Implementing the CMS Interoperability and Patient Access Final Rule enhances patient empowerment, supports value-based care, and aligns payer operations with national interoperability goals.
Coordination with ONC and other agencies
The CMS rule complements the ONC Cures Act Final Rule, which establishes API certification criteria and information blocking enforcement. Payers must ensure their implementations align with ONC’s USCDI data classes and consent frameworks. Coordination with the Office of Inspector General (OIG) is essential because OIG enforces penalties for information blocking by health IT developers and networks. State Medicaid agencies may issue additional guidance or contractual amendments to enforce compliance.
CMS collaborates with the Office for Civil Rights (OCR) to ensure HIPAA compliance, particularly for patient-directed sharing. Payers should monitor OCR guidance on app privacy, breach notification, and right of access to avoid enforcement actions.
Vendor and partner integration
Payers often rely on vendors for API platforms, developer portals, and data aggregation.
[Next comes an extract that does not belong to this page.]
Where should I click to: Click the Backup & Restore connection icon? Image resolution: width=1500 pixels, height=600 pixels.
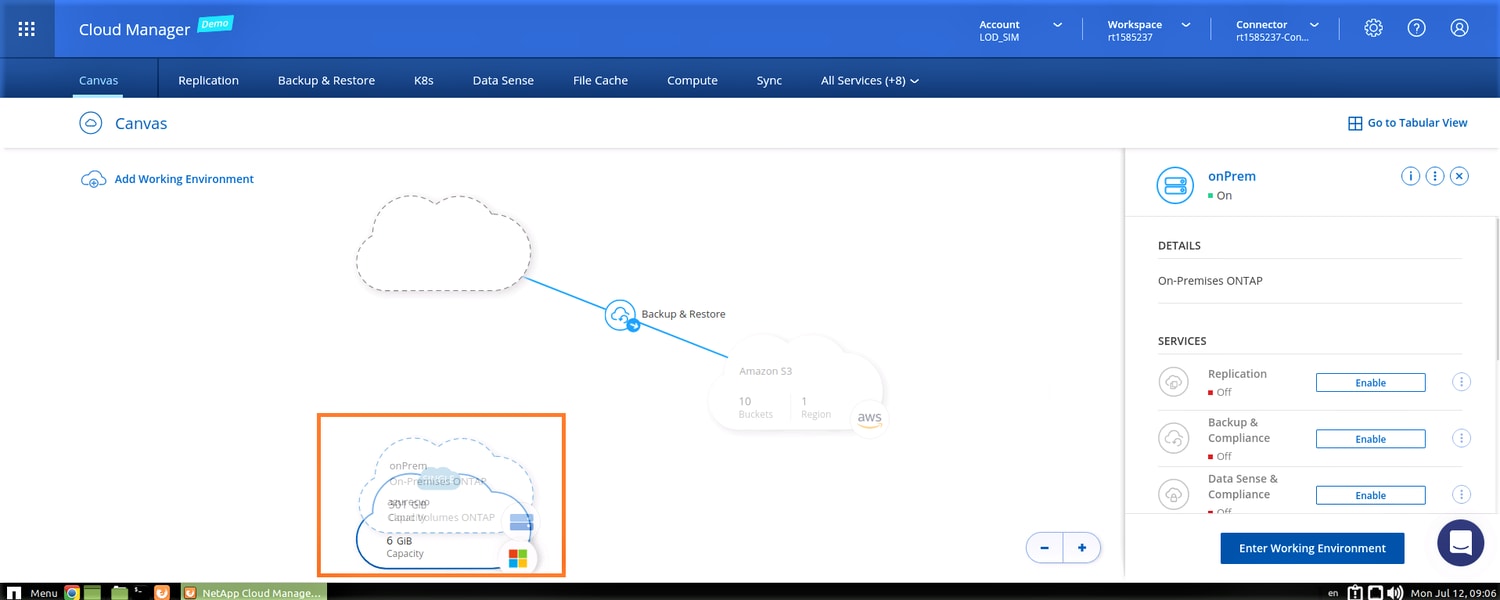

Contracts must specify service levels, security requirements, and compliance obligations. Vendors should support FHIR updates, such as new versions of US Core or CARIN implementation guides. Payers need processes to validate vendor performance, conduct security assessments, and manage incidents.
Collaboration with providers, HIEs, and analytics partners is vital. Data sharing agreements should address responsibilities for ADT notifications, ensure consistent terminology, and define escalation paths for data quality issues. Partnerships with digital health developers can expand member services while reinforcing privacy expectations.
Measuring success
Organisations should establish KPIs for API adoption (number of registered apps, API calls, unique members using apps), data quality (error rates, timeliness), and care coordination outcomes (reduced readmissions linked to ADT notifications). Feedback loops with members and providers help refine services and identify usability issues.
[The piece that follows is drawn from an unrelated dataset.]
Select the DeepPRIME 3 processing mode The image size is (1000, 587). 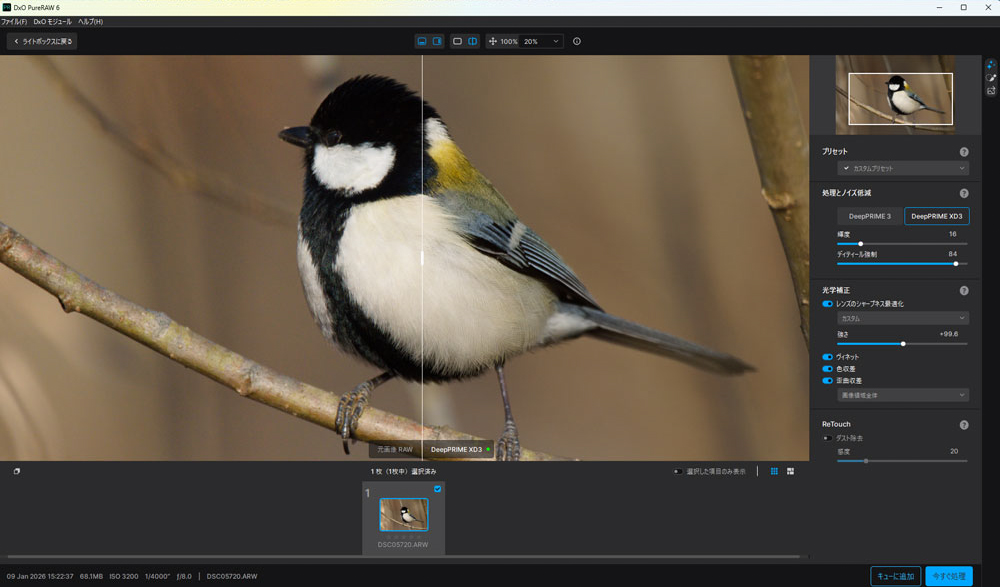click(x=870, y=216)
Regular reporting to executive leadership and boards ensures visibility into interoperability progress, compliance status, and strategic benefits such as improved member engagement and care management efficiency.
Follow-up: CMS began enforcing the patient-access and provider-directory APIs in July 2021, and its 2023 CMS-0057 final rule adds payer-to-payer exchange, prior-authorisation metrics, and tighter compliance timelines through 2027.
Sources
- Medicare and Medicaid Programs; Patient Protection and Affordable Care Act; Interoperability and Patient Access for Medicaid Managed Care Plans, CHIP Agencies and CHIP Managed Care Entities, Issuers of Qualified Health Plans on the Federally-facilitated Exchanges, and Health Care Providers — Centers for Medicare & Medicaid Services; Federal Register publication establishing CMS interoperability, patient access API, and event notification requirements across federal health programmes.
- Interoperability and Patient Access final rule (CMS-9115-F) fact sheet — Centers for Medicare & Medicaid Services; CMS summary detailing applicability, compliance timelines, and enforcement priorities for the Interoperability and Patient Access rule.